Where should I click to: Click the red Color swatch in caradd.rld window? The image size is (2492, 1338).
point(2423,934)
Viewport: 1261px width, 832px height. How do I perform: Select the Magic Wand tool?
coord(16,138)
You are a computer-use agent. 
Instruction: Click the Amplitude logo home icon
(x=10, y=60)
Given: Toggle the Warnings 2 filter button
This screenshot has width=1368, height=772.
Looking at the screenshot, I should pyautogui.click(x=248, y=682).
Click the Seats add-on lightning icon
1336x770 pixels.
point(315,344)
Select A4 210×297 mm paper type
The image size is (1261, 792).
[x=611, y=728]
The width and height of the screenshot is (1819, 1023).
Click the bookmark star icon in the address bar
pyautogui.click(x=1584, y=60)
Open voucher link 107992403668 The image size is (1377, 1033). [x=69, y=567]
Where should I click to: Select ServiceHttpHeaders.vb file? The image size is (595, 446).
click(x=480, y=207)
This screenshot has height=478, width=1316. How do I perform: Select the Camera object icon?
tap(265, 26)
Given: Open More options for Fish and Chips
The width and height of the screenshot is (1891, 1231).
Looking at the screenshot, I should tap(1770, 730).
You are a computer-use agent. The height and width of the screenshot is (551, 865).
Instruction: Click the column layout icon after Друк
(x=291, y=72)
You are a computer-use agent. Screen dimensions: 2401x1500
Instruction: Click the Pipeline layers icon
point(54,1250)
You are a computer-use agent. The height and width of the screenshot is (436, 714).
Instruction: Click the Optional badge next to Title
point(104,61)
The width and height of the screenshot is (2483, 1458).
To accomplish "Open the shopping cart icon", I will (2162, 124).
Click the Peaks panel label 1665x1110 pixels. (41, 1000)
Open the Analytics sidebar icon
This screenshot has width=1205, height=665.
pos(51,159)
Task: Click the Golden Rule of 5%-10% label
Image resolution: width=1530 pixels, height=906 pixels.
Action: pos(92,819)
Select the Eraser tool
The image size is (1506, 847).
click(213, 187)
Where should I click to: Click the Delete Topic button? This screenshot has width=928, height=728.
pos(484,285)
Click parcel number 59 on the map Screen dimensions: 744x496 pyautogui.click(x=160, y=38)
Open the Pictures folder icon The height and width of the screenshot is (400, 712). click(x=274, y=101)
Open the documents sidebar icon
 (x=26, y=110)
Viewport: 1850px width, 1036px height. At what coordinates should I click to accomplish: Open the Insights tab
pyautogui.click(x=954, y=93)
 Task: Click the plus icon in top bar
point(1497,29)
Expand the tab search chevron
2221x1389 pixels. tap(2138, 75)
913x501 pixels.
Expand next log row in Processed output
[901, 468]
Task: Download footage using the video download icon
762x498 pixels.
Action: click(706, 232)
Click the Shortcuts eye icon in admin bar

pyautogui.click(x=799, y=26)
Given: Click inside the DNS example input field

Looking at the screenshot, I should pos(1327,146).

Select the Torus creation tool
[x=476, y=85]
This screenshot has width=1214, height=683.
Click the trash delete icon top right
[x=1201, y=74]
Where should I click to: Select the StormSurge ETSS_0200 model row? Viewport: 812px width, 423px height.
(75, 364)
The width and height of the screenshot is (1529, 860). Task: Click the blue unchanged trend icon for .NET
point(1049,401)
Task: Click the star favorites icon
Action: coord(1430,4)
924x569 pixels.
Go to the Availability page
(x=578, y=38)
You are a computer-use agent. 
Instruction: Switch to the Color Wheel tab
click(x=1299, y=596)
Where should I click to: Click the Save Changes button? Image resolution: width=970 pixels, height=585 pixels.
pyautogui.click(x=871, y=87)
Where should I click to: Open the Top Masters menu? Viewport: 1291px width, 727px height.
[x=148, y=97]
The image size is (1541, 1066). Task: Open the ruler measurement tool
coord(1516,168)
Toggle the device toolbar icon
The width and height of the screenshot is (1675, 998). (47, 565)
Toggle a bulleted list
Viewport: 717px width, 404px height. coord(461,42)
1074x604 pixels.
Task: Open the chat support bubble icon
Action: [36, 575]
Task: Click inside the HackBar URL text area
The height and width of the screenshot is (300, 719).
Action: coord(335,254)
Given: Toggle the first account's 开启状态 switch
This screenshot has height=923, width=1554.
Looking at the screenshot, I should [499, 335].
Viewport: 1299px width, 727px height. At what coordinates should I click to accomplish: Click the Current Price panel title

————————

Taking the material above as a whole, how many of its lines contain "computer"? The reply should be that number alone.

5